◆ **WHAT YOU ARE ASKED TO DO**:
The required output is the line with "This screenshot has width=1139, height=593." and each line that follows it to the end of the entries below, copied exactly and with nothing added.

◆ **GIVEN ENTRIES**:
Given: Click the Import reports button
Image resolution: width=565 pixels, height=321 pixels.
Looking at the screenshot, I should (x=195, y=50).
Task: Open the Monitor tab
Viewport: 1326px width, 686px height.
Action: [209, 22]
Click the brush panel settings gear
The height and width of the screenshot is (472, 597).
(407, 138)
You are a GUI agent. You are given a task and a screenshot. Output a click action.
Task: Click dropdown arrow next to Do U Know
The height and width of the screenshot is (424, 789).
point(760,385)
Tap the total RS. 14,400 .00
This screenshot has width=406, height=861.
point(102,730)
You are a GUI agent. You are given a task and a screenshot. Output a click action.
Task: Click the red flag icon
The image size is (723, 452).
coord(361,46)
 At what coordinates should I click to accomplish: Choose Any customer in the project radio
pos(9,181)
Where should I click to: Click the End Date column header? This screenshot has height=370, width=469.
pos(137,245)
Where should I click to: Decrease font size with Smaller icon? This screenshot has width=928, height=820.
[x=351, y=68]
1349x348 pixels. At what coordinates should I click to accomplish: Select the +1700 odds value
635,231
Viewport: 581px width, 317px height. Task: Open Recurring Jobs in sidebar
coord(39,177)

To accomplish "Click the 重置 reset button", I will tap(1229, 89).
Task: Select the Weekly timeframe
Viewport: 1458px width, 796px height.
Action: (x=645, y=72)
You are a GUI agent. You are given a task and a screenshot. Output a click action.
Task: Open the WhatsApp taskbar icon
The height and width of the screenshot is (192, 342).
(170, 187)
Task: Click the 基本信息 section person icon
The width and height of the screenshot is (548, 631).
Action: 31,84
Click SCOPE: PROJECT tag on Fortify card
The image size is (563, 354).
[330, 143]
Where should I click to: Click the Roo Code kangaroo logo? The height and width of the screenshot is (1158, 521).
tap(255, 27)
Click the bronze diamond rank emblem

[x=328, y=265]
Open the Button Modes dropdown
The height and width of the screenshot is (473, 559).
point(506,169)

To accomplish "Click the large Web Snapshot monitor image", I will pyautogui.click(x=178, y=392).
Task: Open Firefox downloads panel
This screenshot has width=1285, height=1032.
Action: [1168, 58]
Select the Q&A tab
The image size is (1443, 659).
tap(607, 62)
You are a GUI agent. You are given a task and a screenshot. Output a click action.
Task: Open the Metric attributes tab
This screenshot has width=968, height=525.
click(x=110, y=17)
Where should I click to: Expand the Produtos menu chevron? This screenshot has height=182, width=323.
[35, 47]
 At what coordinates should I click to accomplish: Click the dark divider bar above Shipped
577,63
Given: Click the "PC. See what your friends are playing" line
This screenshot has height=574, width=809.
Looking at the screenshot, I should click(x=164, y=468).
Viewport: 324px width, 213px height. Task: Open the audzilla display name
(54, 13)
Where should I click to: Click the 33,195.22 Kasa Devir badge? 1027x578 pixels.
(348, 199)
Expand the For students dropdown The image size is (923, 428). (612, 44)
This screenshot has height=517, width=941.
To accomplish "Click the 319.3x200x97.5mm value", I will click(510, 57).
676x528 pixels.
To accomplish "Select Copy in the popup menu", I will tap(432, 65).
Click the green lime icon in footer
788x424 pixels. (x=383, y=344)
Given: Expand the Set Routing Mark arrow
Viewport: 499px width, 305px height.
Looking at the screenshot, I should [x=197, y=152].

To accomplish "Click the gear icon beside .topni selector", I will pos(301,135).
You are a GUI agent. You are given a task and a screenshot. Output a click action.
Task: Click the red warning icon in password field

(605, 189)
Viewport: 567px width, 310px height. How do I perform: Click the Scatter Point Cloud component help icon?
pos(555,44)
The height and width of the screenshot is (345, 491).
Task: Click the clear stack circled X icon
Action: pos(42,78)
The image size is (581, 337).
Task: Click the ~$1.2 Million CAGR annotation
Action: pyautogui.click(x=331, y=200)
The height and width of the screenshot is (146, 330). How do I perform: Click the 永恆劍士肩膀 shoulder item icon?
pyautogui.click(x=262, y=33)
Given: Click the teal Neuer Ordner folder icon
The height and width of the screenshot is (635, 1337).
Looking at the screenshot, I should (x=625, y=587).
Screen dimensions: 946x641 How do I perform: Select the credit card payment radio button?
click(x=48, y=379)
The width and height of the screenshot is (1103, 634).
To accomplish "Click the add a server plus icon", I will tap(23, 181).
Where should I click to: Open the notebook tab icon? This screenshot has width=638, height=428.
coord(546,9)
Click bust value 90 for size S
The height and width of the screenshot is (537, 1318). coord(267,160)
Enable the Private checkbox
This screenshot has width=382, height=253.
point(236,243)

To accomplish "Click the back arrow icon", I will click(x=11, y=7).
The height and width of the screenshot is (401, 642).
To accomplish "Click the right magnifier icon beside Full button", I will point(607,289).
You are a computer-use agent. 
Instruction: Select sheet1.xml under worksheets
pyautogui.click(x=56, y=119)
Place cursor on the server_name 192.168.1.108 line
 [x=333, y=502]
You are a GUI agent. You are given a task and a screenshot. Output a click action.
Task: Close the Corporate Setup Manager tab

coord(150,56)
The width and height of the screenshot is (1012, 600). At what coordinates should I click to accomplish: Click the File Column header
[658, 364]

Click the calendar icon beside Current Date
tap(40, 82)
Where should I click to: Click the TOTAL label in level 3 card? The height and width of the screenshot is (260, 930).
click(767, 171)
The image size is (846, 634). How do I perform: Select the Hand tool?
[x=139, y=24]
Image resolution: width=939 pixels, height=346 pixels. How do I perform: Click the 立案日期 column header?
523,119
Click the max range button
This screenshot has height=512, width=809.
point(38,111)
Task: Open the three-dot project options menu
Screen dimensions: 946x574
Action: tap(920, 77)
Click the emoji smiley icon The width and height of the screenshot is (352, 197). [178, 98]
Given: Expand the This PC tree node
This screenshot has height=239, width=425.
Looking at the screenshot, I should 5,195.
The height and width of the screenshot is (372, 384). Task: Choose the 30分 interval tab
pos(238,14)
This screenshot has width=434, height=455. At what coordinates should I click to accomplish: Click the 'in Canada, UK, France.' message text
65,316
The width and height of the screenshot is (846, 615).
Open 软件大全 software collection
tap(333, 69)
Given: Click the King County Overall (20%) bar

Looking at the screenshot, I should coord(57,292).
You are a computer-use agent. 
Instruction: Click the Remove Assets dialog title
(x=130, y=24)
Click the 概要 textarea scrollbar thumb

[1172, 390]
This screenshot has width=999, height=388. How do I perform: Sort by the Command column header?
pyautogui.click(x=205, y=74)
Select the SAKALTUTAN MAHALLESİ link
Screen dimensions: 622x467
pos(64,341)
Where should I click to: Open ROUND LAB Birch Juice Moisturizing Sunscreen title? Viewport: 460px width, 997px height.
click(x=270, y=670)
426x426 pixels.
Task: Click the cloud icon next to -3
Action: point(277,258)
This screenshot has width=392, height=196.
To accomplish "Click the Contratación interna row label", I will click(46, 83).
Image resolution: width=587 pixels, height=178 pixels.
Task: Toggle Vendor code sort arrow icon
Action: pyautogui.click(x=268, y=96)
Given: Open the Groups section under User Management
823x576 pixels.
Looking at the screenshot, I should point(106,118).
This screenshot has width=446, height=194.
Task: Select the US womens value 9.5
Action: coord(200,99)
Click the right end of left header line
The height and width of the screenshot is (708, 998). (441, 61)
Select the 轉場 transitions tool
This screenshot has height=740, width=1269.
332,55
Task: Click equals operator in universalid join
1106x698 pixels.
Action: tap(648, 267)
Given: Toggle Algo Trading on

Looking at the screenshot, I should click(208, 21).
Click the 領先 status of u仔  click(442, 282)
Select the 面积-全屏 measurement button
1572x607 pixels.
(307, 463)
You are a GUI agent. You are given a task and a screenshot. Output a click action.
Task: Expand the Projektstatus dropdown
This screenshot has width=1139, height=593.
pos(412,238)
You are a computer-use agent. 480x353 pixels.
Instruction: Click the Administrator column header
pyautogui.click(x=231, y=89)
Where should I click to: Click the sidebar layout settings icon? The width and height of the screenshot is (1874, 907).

◆ **SOLUTION TO THIS TASK**:
This screenshot has width=1139, height=593.
pos(412,238)
You are a computer-use agent. 480x353 pixels.
Instruction: Click the Administrator column header
pyautogui.click(x=231, y=89)
Where should I click to: Click the sidebar layout settings icon? The width and height of the screenshot is (1874, 907).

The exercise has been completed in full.